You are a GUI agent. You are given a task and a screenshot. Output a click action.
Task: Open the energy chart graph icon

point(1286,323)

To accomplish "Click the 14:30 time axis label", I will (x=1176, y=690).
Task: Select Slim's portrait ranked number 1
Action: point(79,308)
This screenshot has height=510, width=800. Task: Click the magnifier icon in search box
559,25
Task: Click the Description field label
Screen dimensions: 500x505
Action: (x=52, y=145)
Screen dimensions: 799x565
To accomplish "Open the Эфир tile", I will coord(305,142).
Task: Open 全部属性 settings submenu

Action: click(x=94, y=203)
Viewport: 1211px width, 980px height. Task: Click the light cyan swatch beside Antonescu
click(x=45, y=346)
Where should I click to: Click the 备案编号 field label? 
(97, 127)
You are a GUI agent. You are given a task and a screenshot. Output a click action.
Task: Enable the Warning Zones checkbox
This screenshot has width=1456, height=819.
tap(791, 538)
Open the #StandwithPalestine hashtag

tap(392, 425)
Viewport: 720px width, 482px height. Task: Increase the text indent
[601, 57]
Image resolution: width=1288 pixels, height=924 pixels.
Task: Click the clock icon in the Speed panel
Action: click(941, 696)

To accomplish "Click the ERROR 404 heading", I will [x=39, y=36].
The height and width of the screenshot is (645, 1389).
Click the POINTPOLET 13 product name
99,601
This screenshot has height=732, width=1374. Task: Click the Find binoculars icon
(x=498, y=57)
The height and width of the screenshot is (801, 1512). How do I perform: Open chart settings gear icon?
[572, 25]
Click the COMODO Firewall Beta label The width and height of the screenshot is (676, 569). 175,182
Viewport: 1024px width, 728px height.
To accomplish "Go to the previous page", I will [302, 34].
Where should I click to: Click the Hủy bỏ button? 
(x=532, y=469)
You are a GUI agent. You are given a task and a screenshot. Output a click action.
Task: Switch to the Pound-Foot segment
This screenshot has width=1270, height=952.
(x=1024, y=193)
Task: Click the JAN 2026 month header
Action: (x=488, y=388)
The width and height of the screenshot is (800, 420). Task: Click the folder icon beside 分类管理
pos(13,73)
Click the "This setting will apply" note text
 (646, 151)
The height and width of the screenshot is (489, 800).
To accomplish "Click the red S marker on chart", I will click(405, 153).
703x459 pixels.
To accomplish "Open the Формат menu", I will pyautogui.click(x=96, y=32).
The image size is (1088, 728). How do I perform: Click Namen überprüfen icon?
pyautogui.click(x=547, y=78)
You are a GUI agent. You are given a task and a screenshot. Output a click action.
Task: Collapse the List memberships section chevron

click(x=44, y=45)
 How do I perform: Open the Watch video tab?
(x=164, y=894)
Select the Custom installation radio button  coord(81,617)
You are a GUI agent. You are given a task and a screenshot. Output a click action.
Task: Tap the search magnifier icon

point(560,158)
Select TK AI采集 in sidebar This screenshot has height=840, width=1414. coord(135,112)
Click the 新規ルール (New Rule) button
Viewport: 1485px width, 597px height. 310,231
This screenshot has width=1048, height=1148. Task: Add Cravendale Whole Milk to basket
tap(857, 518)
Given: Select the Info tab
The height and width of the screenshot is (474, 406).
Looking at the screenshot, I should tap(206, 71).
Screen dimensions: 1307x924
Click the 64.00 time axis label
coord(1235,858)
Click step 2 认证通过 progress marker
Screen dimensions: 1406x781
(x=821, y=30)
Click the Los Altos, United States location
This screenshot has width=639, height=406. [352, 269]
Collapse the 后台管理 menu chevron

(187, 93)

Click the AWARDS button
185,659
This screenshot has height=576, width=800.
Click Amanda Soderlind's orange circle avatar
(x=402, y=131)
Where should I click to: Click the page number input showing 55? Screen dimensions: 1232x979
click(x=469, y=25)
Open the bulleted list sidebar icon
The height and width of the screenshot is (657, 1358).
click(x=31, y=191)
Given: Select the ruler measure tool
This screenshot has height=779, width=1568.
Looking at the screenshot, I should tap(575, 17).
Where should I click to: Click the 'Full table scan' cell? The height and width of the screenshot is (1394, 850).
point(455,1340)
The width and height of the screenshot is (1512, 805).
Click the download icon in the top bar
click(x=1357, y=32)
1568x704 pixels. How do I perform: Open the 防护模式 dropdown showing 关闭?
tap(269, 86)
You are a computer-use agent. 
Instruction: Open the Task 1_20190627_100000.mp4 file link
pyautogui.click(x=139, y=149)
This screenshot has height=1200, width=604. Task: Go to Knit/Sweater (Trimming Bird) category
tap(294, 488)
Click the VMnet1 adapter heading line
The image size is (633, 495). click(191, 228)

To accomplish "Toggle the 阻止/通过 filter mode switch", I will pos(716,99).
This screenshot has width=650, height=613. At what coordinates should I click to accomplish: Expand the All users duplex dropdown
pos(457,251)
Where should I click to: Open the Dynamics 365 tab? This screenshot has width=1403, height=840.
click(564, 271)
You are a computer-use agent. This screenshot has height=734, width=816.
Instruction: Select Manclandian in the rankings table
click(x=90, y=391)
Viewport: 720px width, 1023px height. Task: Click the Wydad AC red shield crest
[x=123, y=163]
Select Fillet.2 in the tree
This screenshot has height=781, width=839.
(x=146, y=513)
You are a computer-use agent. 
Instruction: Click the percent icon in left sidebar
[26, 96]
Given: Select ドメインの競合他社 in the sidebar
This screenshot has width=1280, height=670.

▬▬▬▬▬▬▬▬▬▬

→ **AIM OF THE EXERCISE**
Could you copy out all the records above, line for line, without changing anything?

→ **TASK RESULT**
You are a GUI agent. You are given a task and a screenshot. Output a click action.
Task: Open the energy chart graph icon

point(1286,323)

To accomplish "Click the 14:30 time axis label", I will (x=1176, y=690).
Task: Select Slim's portrait ranked number 1
Action: point(79,308)
This screenshot has height=510, width=800. Task: Click the magnifier icon in search box
559,25
Task: Click the Description field label
Screen dimensions: 500x505
Action: (x=52, y=145)
Screen dimensions: 799x565
To accomplish "Open the Эфир tile", I will coord(305,142).
Task: Open 全部属性 settings submenu

Action: click(x=94, y=203)
Viewport: 1211px width, 980px height. Task: Click the light cyan swatch beside Antonescu
click(x=45, y=346)
Where should I click to: Click the 备案编号 field label? 
(97, 127)
You are a GUI agent. You are given a task and a screenshot. Output a click action.
Task: Enable the Warning Zones checkbox
This screenshot has width=1456, height=819.
tap(791, 538)
Open the #StandwithPalestine hashtag

tap(392, 425)
Viewport: 720px width, 482px height. Task: Increase the text indent
[601, 57]
Image resolution: width=1288 pixels, height=924 pixels.
Task: Click the clock icon in the Speed panel
Action: click(941, 696)

To accomplish "Click the ERROR 404 heading", I will [x=39, y=36].
The height and width of the screenshot is (645, 1389).
Click the POINTPOLET 13 product name
99,601
This screenshot has height=732, width=1374. Task: Click the Find binoculars icon
(x=498, y=57)
The height and width of the screenshot is (801, 1512). How do I perform: Open chart settings gear icon?
[572, 25]
Click the COMODO Firewall Beta label The width and height of the screenshot is (676, 569). 175,182
Viewport: 1024px width, 728px height.
To accomplish "Go to the previous page", I will [302, 34].
Where should I click to: Click the Hủy bỏ button? 
(x=532, y=469)
You are a GUI agent. You are given a task and a screenshot. Output a click action.
Task: Switch to the Pound-Foot segment
This screenshot has width=1270, height=952.
(x=1024, y=193)
Task: Click the JAN 2026 month header
Action: (x=488, y=388)
The width and height of the screenshot is (800, 420). Task: Click the folder icon beside 分类管理
pos(13,73)
Click the "This setting will apply" note text
 (646, 151)
The height and width of the screenshot is (489, 800).
To accomplish "Click the red S marker on chart", I will click(405, 153).
703x459 pixels.
To accomplish "Open the Формат menu", I will pyautogui.click(x=96, y=32).
The image size is (1088, 728). How do I perform: Click Namen überprüfen icon?
pyautogui.click(x=547, y=78)
You are a GUI agent. You are given a task and a screenshot. Output a click action.
Task: Collapse the List memberships section chevron

click(x=44, y=45)
 How do I perform: Open the Watch video tab?
(x=164, y=894)
Select the Custom installation radio button  coord(81,617)
You are a GUI agent. You are given a task and a screenshot. Output a click action.
Task: Tap the search magnifier icon

point(560,158)
Select TK AI采集 in sidebar This screenshot has height=840, width=1414. coord(135,112)
Click the 新規ルール (New Rule) button
Viewport: 1485px width, 597px height. 310,231
This screenshot has width=1048, height=1148. Task: Add Cravendale Whole Milk to basket
tap(857, 518)
Given: Select the Info tab
The height and width of the screenshot is (474, 406).
Looking at the screenshot, I should tap(206, 71).
Screen dimensions: 1307x924
Click the 64.00 time axis label
coord(1235,858)
Click step 2 认证通过 progress marker
Screen dimensions: 1406x781
(x=821, y=30)
Click the Los Altos, United States location
This screenshot has width=639, height=406. [352, 269]
Collapse the 后台管理 menu chevron

(187, 93)

Click the AWARDS button
185,659
This screenshot has height=576, width=800.
Click Amanda Soderlind's orange circle avatar
(x=402, y=131)
Where should I click to: Click the page number input showing 55? Screen dimensions: 1232x979
click(x=469, y=25)
Open the bulleted list sidebar icon
The height and width of the screenshot is (657, 1358).
click(x=31, y=191)
Given: Select the ruler measure tool
This screenshot has height=779, width=1568.
Looking at the screenshot, I should tap(575, 17).
Where should I click to: Click the 'Full table scan' cell? The height and width of the screenshot is (1394, 850).
point(455,1340)
The width and height of the screenshot is (1512, 805).
Click the download icon in the top bar
click(x=1357, y=32)
1568x704 pixels. How do I perform: Open the 防护模式 dropdown showing 关闭?
tap(269, 86)
You are a computer-use agent. 
Instruction: Open the Task 1_20190627_100000.mp4 file link
pyautogui.click(x=139, y=149)
This screenshot has height=1200, width=604. Task: Go to Knit/Sweater (Trimming Bird) category
tap(294, 488)
Click the VMnet1 adapter heading line
The image size is (633, 495). click(191, 228)

To accomplish "Toggle the 阻止/通过 filter mode switch", I will pos(716,99).
This screenshot has width=650, height=613. At what coordinates should I click to accomplish: Expand the All users duplex dropdown
pos(457,251)
Where should I click to: Open the Dynamics 365 tab? This screenshot has width=1403, height=840.
click(564, 271)
You are a computer-use agent. This screenshot has height=734, width=816.
Instruction: Select Manclandian in the rankings table
click(x=90, y=391)
Viewport: 720px width, 1023px height. Task: Click the Wydad AC red shield crest
[x=123, y=163]
Select Fillet.2 in the tree
This screenshot has height=781, width=839.
(x=146, y=513)
You are a computer-use agent. 
Instruction: Click the percent icon in left sidebar
[26, 96]
Given: Select ドメインの競合他社 in the sidebar
This screenshot has width=1280, height=670.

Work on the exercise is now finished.